It's funny to go into a science library and find half the books on climate change are about the impending "global ice age"
A lot of people think that the 1960's and 70's were a time when "global cooling" was being pushed by the scientific community. Despite a handful of popular media articles, this really wasn't the case. The classic climate dynamics papers from that era talk about how rising anthropogenic CO2 would likely overcome the recent cooling trend.
In fact, what is incredible about those papers is the prescience shown by the authors... and if you take the time to read them (and that's something I highly recommend for anyone interested in doing their own background research) you will find that the issues that these scientists were discussing in their papers are the same issues that many skeptics bring up today... as if they are fresh criticisms.
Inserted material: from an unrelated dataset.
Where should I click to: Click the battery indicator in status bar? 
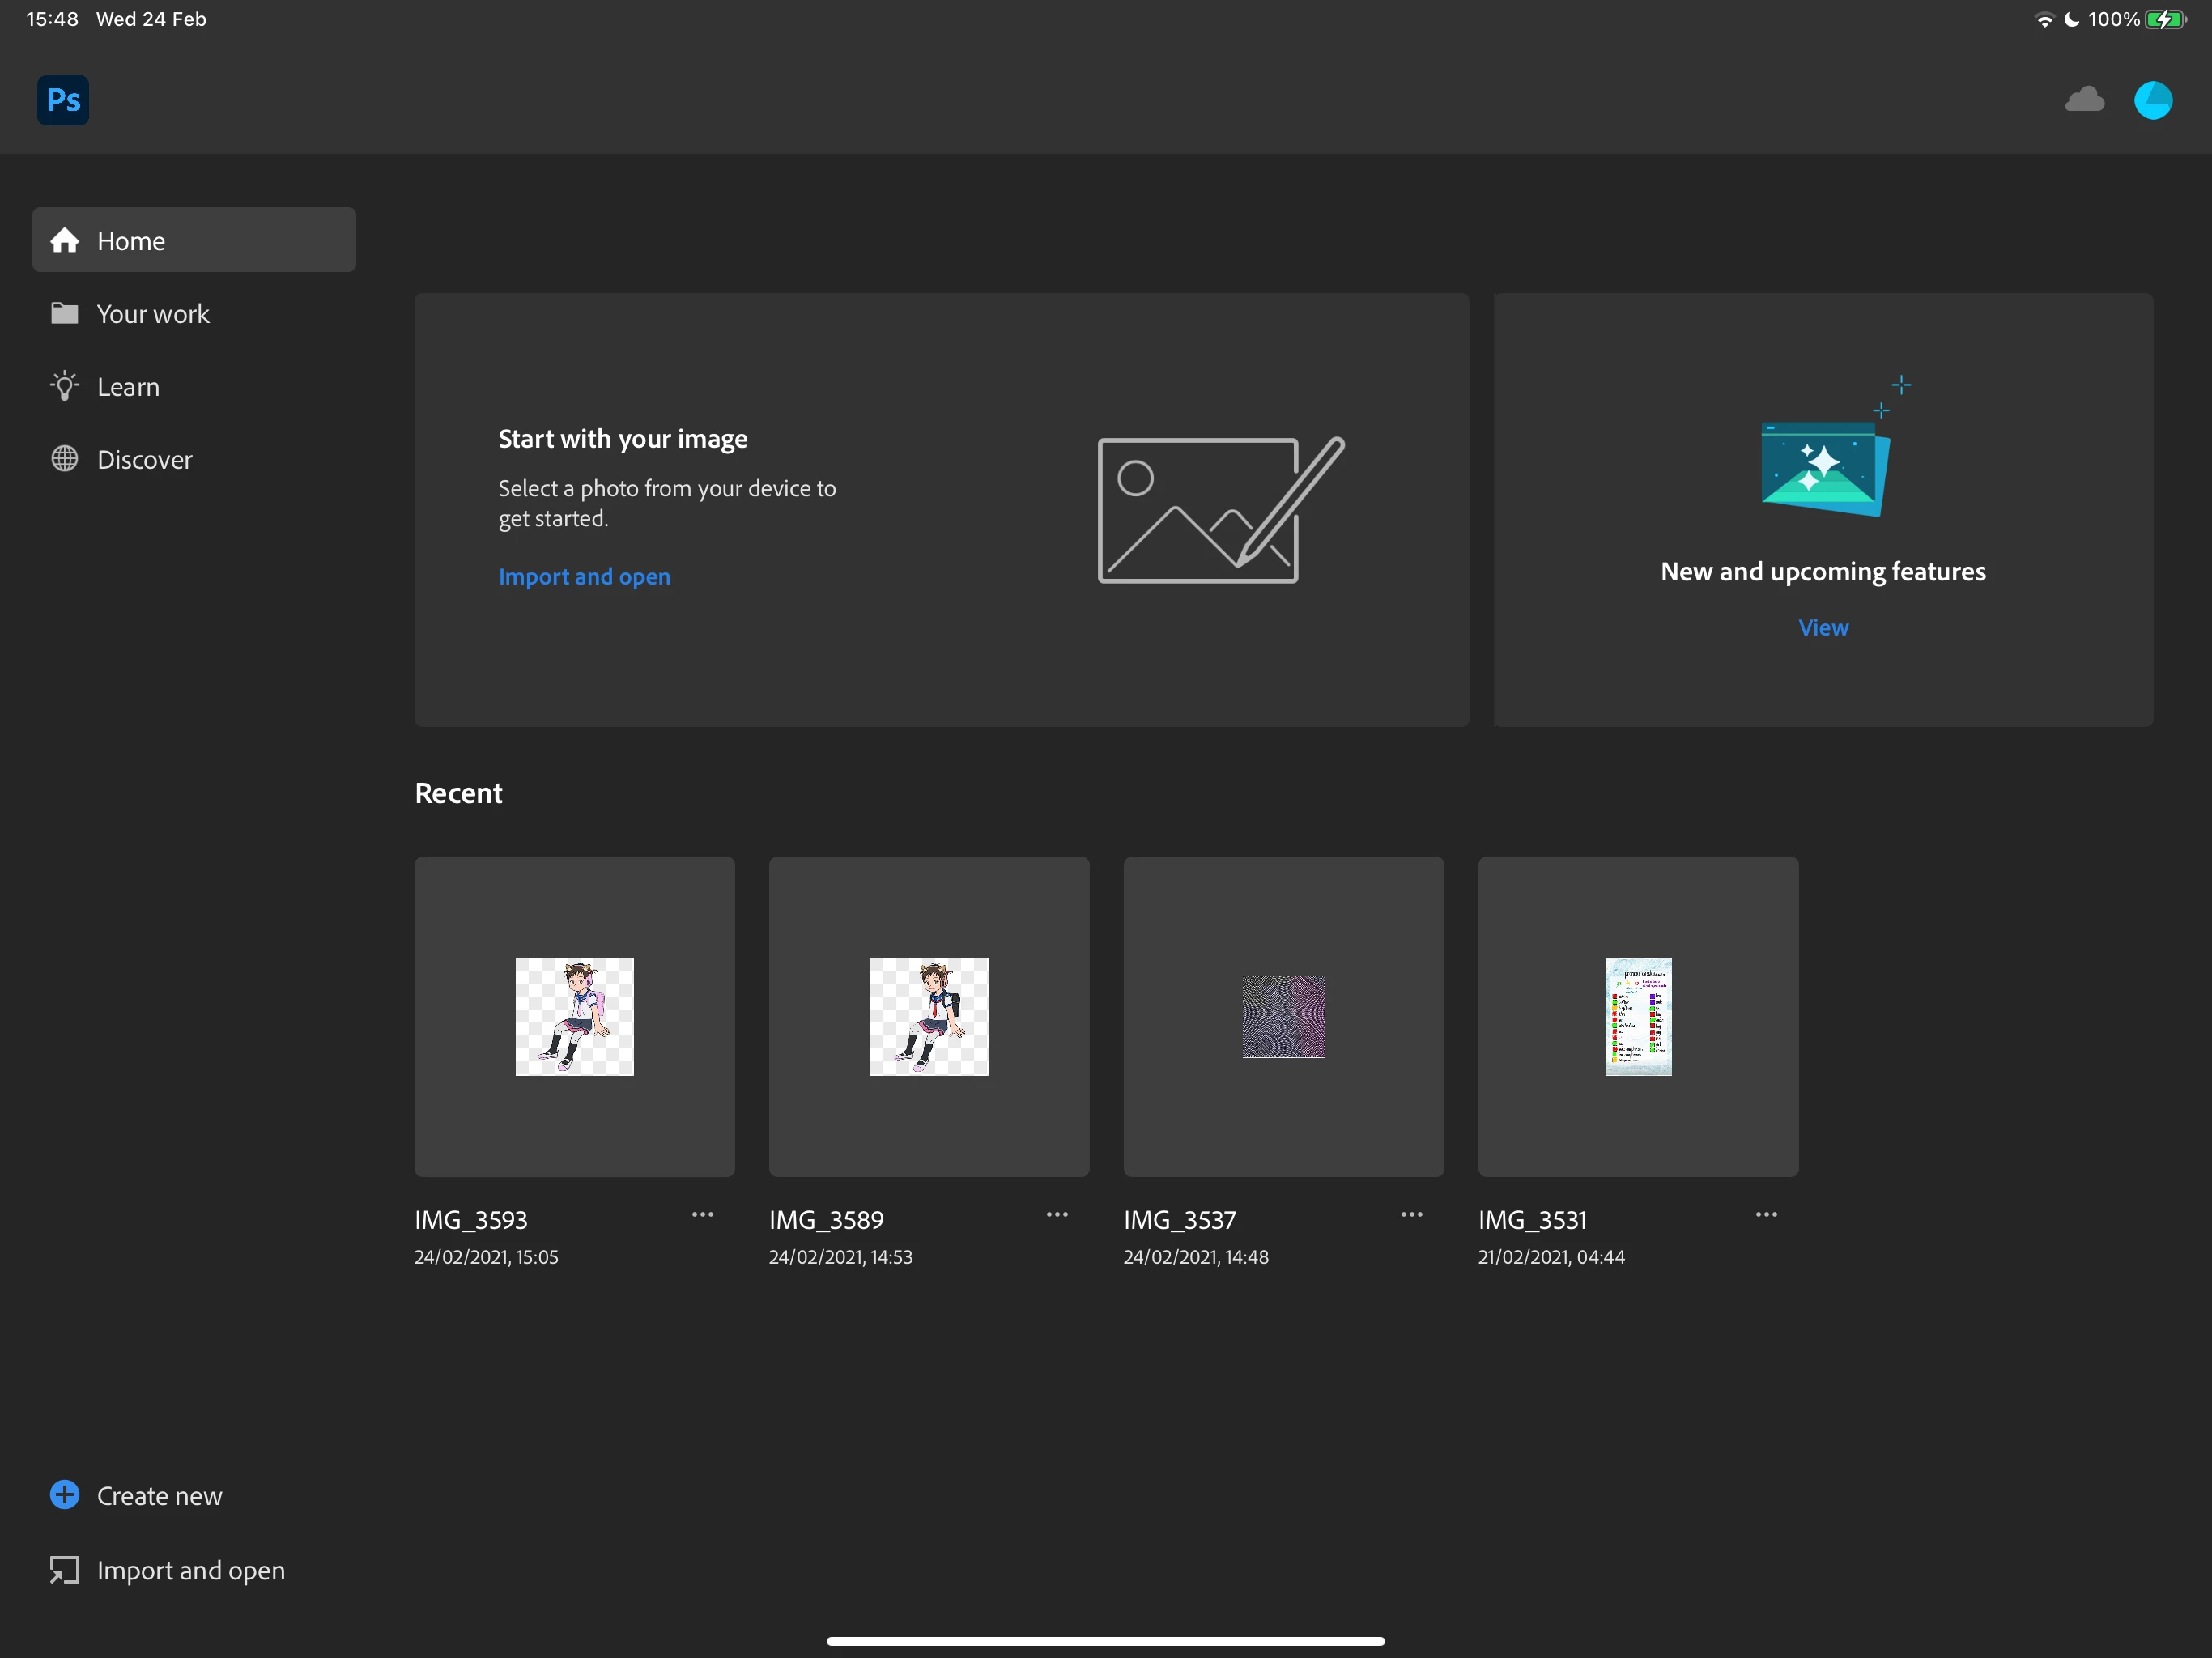click(x=2164, y=19)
They are not. And contrary to popular opinion, global warming - not global cooling - was a bigger concern among the scientific community during the 1960's/70's.
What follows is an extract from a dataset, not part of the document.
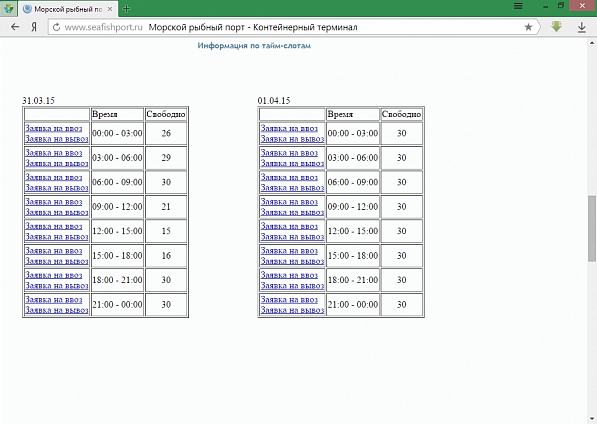Open Заявка на ввоз for 01.04.15 12:00 - 15:00

click(289, 226)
You will notice that even by the 1960's, climate scientists were aware of the contribution that volcanoes, solar activity and other natural phenomenon were playing in climate change. The public is still trying to catch up to what most scientists knew over 40 years ago.
The articles are relatively easy to read to boot...
- Sawyer, 1972 (Nature)
"Man-made carbon dioxide and the 'greenhouse' effect"
http://www.nature.com/nature/journal/v239/n5366/abs/239023a0.html
- Budyko, 1969 (Tellus)
"The effect of solar radiation on the climate of the earth"
- Sellers, 1969 (J. Applied Met.)
"A global climatic model based on the energy balance of the earth atmosphere system"
(I can scan in PDFs of Budyko and Sellers if you can't get electronic access to them through your school).